After training and learning to be an equestrian for a few years, Brogdon started to compete in competitions and found immediate success. In 2019, Brogdon competed in 26 competitions and placed in the top 3 in 21 of those. Two years later, Brogdon’s training led to her being ranked number one in her zone and second nationally for 2021. The accolades and medals started coming in…and so did a newly found spotlight.
Brogdon’s success on the field translated to off-field success as she was featured in Sports Illustrated and did a documentary with GoPro as a joint venture with Sports Illustrated called “The Horse Girl.”
“It was like a blend of my passions of art and equestrian coming together, which was an amazing experience. I was able to make an impact with one of my passions, which is something I always hoped for.” Brogdon said.
“I felt like I started to make an impact with my equestrian and make waves in the sport by prompting more diversity and shedding light that this sport is truly for everybody,” Brogdon said. The video was made to prompt diversity in a White-dominated sport. The mini-documentary can be viewed at: https://tinyurl.com/3w7s3w3t.
The spotlight didn’t stop there as Brogdon was in not one but two of Beyonce’s music videos for tracks “Daddy Lessons,” and she appeared in the opening sequence of the 94th Academy Awards in recognition of Beyonce’s Oscar-nominated song, “Be Alive.” Her appearance in these videos happened because of her success and connection to the Compton Cowboys.
“It was a great experience working on the set and seeing how films are made, and of course, it was a shell-shocking moment to see and work with Beyonce. I was an equestrian for the Compton Cowboys, and when I received the invite, I thought it was a Compton Cowboys event,” Brogdon said, explaining how she got an appearance in the music video.

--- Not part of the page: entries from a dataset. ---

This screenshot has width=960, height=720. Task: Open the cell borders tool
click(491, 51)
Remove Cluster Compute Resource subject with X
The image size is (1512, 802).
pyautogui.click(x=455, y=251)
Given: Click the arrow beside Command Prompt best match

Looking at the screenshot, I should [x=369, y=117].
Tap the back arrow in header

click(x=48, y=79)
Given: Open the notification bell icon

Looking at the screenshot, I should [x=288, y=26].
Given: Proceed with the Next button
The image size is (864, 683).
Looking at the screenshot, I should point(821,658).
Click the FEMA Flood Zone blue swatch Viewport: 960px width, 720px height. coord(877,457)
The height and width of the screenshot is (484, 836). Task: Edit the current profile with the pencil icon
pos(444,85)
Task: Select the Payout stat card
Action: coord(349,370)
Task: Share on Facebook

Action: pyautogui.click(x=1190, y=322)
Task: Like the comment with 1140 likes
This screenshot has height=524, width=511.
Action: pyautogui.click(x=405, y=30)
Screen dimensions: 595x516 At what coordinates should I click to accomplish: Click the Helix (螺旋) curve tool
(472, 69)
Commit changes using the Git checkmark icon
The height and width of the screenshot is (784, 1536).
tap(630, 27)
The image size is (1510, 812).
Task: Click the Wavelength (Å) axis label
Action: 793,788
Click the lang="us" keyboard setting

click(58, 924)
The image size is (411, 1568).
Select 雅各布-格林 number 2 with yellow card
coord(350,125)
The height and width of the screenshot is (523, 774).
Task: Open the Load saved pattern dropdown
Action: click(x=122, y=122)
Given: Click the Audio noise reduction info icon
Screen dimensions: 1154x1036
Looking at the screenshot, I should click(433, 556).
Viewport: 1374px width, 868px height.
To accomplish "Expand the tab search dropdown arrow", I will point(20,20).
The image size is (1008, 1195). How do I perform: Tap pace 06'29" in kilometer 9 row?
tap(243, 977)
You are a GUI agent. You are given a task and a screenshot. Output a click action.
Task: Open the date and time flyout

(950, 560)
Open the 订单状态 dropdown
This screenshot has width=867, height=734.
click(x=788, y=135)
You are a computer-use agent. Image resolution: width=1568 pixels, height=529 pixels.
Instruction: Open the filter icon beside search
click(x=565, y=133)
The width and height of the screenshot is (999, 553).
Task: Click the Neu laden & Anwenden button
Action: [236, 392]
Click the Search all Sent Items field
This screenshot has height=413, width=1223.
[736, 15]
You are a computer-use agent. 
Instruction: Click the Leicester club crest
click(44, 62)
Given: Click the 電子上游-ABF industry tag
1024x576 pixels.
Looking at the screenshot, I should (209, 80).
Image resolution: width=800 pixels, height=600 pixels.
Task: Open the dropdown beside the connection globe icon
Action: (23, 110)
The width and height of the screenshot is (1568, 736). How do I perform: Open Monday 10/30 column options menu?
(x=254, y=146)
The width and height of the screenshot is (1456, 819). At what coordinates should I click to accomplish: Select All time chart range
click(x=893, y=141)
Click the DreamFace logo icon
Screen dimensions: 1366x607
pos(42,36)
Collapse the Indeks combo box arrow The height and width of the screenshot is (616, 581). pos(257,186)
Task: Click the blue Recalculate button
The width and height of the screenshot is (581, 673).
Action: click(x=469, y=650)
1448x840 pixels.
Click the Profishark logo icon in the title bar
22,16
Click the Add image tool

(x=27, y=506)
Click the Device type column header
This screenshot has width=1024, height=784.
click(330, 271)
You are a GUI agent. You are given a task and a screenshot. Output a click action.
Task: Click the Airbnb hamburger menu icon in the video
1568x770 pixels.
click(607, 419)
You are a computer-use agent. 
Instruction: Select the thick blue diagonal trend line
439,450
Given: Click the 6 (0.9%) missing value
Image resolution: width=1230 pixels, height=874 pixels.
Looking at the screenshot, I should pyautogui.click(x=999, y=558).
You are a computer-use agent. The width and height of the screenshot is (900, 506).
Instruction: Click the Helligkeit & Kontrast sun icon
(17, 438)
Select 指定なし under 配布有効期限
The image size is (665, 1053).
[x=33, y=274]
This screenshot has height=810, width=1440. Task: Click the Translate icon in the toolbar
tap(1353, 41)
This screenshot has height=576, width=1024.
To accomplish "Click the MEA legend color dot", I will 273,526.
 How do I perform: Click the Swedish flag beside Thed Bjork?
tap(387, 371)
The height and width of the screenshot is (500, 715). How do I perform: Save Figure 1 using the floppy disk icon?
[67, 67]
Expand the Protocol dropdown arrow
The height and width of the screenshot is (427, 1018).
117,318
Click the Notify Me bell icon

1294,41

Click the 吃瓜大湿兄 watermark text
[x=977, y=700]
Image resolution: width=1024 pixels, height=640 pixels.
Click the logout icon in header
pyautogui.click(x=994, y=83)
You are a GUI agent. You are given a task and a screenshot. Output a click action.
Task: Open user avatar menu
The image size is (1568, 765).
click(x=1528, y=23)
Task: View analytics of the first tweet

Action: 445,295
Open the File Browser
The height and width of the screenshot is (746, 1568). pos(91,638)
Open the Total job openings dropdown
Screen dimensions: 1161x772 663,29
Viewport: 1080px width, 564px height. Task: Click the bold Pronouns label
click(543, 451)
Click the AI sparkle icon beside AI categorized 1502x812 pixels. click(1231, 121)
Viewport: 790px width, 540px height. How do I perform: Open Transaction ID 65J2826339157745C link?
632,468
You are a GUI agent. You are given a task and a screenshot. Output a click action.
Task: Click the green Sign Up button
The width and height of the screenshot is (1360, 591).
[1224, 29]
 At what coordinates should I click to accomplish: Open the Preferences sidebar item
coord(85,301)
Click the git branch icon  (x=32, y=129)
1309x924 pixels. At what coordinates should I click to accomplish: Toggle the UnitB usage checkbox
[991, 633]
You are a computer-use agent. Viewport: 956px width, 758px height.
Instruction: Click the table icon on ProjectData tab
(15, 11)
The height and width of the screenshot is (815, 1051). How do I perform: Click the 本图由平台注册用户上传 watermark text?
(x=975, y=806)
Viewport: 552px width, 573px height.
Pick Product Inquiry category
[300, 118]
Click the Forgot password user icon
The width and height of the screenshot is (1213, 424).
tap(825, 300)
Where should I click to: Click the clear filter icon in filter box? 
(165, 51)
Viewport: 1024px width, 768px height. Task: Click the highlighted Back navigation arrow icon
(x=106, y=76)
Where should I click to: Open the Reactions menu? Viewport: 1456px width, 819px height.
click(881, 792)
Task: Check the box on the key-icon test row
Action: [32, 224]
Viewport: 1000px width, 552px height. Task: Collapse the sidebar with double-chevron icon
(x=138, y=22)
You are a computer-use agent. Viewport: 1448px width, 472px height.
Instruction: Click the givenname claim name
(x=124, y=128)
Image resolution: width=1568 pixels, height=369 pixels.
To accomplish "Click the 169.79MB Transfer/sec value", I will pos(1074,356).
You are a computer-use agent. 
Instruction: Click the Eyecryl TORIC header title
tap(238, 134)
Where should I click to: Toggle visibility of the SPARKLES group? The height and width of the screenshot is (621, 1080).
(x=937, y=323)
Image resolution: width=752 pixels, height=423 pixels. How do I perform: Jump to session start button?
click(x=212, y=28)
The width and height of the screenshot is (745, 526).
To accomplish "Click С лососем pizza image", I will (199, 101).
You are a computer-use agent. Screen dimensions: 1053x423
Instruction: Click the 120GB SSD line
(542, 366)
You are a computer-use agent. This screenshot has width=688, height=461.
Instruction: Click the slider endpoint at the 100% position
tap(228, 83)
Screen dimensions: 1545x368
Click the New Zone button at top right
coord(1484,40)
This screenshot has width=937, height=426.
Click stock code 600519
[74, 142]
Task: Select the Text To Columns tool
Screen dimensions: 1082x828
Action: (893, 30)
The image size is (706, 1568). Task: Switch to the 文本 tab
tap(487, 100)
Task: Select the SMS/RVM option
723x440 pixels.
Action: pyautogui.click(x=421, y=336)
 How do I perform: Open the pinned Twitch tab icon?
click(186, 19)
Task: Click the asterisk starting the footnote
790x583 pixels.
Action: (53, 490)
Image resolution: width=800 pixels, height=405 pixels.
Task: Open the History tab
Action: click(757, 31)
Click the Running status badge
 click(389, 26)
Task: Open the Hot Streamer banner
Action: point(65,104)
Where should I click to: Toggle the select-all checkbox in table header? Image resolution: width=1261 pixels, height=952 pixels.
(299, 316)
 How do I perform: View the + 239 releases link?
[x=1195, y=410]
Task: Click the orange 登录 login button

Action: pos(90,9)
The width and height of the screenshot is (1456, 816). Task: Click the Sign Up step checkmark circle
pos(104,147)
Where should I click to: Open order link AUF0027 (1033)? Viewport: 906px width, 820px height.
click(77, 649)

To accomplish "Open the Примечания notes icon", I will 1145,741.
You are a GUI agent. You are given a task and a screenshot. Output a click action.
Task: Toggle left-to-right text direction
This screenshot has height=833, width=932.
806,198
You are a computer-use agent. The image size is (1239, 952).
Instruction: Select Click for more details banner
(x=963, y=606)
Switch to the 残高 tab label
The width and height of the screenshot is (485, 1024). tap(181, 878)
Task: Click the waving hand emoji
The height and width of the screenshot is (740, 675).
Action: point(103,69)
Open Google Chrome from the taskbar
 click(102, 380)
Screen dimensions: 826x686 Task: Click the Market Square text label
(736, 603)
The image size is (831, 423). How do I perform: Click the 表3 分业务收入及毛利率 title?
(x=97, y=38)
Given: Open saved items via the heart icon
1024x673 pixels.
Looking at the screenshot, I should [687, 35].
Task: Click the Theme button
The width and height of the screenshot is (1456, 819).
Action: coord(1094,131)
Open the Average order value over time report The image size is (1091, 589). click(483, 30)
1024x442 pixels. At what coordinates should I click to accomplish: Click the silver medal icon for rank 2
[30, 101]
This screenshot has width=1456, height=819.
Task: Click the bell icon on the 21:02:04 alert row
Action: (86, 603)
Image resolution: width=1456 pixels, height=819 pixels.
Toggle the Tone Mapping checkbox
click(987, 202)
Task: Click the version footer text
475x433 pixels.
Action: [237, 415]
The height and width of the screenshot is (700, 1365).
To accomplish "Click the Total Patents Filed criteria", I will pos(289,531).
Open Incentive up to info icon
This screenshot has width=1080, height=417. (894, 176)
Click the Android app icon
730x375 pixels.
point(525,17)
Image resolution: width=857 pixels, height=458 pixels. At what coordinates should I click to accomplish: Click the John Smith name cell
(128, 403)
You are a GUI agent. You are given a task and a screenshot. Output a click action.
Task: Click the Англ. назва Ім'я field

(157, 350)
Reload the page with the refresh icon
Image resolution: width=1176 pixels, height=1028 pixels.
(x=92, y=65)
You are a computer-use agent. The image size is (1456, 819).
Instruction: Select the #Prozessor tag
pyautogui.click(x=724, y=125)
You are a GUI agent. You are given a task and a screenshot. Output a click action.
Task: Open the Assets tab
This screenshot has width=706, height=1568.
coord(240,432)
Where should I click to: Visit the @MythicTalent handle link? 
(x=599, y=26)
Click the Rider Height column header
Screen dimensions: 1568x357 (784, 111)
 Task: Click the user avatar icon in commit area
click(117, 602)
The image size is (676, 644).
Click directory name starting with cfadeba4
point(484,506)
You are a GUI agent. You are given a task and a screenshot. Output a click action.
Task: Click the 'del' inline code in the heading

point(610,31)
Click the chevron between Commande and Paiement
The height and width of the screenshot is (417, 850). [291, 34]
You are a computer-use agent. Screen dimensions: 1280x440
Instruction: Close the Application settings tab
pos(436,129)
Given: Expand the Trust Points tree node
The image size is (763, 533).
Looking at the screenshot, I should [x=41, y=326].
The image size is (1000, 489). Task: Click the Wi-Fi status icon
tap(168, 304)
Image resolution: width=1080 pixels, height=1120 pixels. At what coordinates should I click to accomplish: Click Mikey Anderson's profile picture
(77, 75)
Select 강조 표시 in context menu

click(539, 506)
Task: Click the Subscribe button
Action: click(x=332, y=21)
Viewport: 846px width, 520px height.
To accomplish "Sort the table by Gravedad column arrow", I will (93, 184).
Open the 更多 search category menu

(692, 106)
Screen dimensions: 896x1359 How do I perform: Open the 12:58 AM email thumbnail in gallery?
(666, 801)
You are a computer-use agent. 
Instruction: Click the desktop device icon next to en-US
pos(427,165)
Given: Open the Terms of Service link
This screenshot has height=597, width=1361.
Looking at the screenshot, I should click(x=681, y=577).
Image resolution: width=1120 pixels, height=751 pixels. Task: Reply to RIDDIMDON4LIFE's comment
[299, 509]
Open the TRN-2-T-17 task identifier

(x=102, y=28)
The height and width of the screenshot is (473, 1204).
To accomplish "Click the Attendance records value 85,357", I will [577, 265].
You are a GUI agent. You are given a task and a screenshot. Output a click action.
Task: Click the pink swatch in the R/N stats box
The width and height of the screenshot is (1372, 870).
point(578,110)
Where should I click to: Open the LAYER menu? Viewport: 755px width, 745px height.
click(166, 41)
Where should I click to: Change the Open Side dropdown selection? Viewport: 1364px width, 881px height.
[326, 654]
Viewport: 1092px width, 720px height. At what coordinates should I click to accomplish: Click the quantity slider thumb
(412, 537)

Brogdon also credits part of her success as an equestrian and being able to work with Beyonce to the Compton Cowboys. “They have made a world of difference in my life, and I wouldn’t be here without their love and support. I’m not sure I would be riding without their support, and I have made lifelong friends and mentors through them, which I will forever be grateful to them.”
Another one of Brogdon’s passions that she has excelled at is as a painter, which has prompted her to hold her first solo exhibit showing off her pieces portraying the feeling and emotions of a Black girl in isolation.
“I was the most nervous I have been in a long time, and I was hesitant to do it at first because I never showcase my art,” Brogdon said.